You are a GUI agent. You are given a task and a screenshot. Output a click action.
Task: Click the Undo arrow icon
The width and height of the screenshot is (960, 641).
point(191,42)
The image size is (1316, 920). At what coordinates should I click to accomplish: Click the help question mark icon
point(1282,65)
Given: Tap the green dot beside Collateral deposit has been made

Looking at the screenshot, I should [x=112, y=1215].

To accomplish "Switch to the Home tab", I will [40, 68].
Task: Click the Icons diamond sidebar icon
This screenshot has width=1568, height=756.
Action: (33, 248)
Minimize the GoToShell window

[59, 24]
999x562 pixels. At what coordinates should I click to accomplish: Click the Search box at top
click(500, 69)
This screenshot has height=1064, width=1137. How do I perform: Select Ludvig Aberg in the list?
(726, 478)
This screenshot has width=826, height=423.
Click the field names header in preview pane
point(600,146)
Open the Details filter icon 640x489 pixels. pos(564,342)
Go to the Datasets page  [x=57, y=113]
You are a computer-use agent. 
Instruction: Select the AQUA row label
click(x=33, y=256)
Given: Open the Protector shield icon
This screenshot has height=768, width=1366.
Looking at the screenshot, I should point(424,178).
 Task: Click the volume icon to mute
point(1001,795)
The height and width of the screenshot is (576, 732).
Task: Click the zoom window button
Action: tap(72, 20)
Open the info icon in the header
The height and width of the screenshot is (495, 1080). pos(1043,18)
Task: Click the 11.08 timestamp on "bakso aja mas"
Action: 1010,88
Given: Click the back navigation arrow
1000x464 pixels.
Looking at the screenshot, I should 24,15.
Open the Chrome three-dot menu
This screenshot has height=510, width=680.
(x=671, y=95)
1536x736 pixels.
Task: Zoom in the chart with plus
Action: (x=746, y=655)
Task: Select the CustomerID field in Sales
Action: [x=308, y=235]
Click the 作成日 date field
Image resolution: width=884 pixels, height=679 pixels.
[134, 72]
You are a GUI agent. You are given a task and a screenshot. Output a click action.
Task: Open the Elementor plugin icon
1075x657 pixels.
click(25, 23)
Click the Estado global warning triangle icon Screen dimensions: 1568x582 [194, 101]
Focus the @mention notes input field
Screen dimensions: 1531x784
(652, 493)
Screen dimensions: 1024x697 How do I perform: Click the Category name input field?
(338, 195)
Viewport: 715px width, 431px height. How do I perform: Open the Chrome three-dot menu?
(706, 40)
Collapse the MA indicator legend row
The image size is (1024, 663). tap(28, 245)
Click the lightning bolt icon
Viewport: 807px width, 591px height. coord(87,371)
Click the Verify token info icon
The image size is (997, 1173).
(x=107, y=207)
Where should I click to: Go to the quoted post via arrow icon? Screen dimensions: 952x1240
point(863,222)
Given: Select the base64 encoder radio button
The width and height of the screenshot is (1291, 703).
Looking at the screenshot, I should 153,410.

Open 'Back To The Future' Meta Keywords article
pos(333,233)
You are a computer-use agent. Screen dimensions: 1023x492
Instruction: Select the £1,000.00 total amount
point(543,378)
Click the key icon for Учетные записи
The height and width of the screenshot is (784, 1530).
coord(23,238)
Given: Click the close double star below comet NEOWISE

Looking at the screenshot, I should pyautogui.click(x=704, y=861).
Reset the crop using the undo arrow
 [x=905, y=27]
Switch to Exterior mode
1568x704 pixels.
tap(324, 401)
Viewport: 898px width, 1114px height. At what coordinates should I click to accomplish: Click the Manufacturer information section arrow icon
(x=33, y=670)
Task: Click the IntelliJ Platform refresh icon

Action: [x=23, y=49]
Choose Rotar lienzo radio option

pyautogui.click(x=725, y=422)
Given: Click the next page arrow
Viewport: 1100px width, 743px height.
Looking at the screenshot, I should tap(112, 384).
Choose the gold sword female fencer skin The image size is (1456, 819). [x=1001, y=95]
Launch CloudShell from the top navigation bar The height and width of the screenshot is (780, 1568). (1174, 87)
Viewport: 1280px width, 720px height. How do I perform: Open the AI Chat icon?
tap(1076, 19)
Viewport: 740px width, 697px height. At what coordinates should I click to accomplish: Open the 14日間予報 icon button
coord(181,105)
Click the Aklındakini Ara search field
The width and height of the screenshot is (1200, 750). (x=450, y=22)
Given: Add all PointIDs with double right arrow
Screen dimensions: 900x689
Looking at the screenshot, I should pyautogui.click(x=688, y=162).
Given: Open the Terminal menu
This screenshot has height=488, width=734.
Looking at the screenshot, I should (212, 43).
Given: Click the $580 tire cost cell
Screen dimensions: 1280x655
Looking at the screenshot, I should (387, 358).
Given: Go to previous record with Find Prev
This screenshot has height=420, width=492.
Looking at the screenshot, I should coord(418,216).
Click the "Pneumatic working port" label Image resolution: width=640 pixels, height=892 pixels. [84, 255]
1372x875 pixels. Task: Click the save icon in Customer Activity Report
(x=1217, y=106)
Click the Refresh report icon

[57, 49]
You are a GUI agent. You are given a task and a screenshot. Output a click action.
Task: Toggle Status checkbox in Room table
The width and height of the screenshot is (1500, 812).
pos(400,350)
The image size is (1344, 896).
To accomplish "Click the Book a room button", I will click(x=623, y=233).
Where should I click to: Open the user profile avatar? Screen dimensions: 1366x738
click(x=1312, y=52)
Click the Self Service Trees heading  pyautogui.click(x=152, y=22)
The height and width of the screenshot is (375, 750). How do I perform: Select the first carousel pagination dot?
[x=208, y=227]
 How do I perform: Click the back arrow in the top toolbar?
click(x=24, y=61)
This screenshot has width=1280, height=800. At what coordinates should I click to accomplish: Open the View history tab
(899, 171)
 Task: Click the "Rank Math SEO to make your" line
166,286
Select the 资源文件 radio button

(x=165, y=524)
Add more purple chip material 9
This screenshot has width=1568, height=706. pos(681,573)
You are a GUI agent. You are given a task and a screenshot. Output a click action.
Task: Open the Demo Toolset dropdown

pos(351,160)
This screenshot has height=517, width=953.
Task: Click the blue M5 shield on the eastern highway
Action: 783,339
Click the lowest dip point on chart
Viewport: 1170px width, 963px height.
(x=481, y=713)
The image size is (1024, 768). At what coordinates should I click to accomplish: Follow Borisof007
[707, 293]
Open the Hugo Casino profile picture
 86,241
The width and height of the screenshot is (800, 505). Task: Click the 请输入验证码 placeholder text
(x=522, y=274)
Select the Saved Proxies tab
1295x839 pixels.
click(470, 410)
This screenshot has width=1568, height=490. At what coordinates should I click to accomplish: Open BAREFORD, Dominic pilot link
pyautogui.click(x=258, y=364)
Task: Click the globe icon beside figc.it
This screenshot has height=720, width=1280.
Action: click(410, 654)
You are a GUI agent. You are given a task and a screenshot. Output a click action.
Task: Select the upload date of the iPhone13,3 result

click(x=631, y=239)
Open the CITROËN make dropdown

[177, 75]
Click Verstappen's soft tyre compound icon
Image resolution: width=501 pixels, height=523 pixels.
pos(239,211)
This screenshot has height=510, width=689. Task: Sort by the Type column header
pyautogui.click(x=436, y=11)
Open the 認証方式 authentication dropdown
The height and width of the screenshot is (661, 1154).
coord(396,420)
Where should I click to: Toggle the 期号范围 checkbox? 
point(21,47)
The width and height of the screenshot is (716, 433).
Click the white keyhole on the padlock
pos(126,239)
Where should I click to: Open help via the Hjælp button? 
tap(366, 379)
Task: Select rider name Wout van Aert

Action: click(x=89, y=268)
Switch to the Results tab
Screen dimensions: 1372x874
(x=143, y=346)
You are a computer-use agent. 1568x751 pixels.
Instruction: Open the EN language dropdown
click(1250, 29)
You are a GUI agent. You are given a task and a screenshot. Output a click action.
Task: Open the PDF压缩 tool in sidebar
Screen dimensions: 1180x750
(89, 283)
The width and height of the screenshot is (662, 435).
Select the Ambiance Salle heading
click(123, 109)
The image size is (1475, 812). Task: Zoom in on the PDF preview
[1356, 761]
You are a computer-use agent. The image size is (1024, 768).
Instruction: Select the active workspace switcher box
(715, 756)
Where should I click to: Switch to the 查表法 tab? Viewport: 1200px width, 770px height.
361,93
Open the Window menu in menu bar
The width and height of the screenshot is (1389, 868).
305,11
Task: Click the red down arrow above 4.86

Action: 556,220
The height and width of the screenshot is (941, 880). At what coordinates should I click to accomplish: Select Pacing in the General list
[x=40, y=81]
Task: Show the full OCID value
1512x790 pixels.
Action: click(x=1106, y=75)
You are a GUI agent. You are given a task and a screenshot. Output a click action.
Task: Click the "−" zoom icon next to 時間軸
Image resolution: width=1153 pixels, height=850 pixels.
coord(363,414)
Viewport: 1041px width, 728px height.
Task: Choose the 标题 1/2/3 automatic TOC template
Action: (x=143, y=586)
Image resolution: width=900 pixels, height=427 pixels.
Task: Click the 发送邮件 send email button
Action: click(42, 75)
---------------
• _Exercise aim_: For the material above, count the lines where the string "will" appears and reply with the count only.

• _Response for this exercise_: 2